Creating data partitions over a selected range of data to be fed into caret::train function for cross-validation


I want to create jack-knife data partitions for the data frame below, with the partitions to be used in caret::train (like the caret::groupKFold() produces). However, the catch is that I want to restrict the test points to say greater than 16 days, whilst using the remainder of these data as the training set.

df <- data.frame(Effect = seq(from = 0.05, to = 1, by = 0.05),
     Time = seq(1:20))

The reason I want to do this is that I am only really interested in how well the model is predicting the upper bound, as this is the region of interest. I feel like there is a way to do this with the caret::groupKFold() function but I am not sure how. Any help would be greatly appreciated.

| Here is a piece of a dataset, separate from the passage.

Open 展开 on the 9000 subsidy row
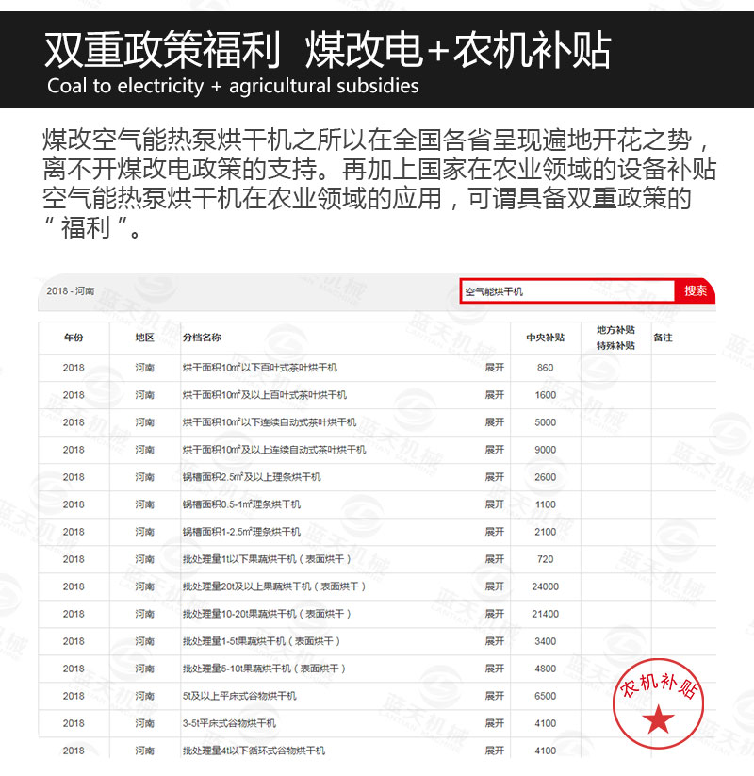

An example of what each CV fold would comprise:

TrainSet1 <- subset(df, Time != 16)
TestSet1 <- subset(df, Time == 16)

TrainSet2 <- subset(df, Time != 17)
TestSet2 <- subset(df, Time == 17)

TrainSet3 <- subset(df, Time != 18)
TestSet3 <- subset(df, Time == 18)

TrainSet4 <- subset(df, Time != 19)
TestSet4 <- subset(df, Time == 19)

TrainSet5 <- subset(df, Time != 20)
TestSet5 <- subset(df, Time == 20)

Albeit in the format that the caret::groupKFold function outputs, so that the folds could be fed into the caret::train function:

CVFolds <- caret::groupKFold(df$Time)
CVFolds

Thanks in advance!


Solution

  • For customized folds I find in built functions are usually not flexible enough. Therefore I usually produce them using tidyverse. One approach to your problem would be:

    library(tidyverse)
    
    df %>%
      mutate(id = row_number()) %>% #use the row number as a column called id
      filter(Time > 15) %>% #filter Time as per your need
      split(.$Time)  %>% #split df to a list by Time
      map(~ .x %>% select(id)) #select row numbers for each list element
    

    example with two rows per each time:

    df <- data.frame(Effect = seq(from = 0.025, to = 1, by = 0.025),
                     Time = rep(1:20, each = 2))
    
    df %>%
      mutate(id = row_number()) %>%
      filter(Time > 15) %>%
      split(.$Time)  %>%
      map(~ .x %>% select(id)) -> test_folds
    
    test_folds
    #output
    $`16`
      id
    1 31
    2 32
    
    $`17`
      id
    3 33
    4 34
    
    $`18`
      id
    5 35
    6 36
    
    $`19`
      id
    7 37
    8 38
    
    $`20`
       id
    9  39
    10 40
    

    with unequal number of rows per time

    df <- data.frame(Effect = seq(from = 0.55, to = 1, by = 0.05),
                     Time = c(rep(1, 5), rep(2, 3), rep(rep(3, 2))))
    
    df %>%
      mutate(id = row_number()) %>%
      filter(Time > 1) %>%
      split(.$Time)  %>%
      map(~ .x %>% select(id))
    
    $`2`
      id
    1  6
    2  7
    3  8
    
    $`3`
      id
    4  9
    5 10
    

    Now you can define these hold out folds inside trainControl with the argument indexOut.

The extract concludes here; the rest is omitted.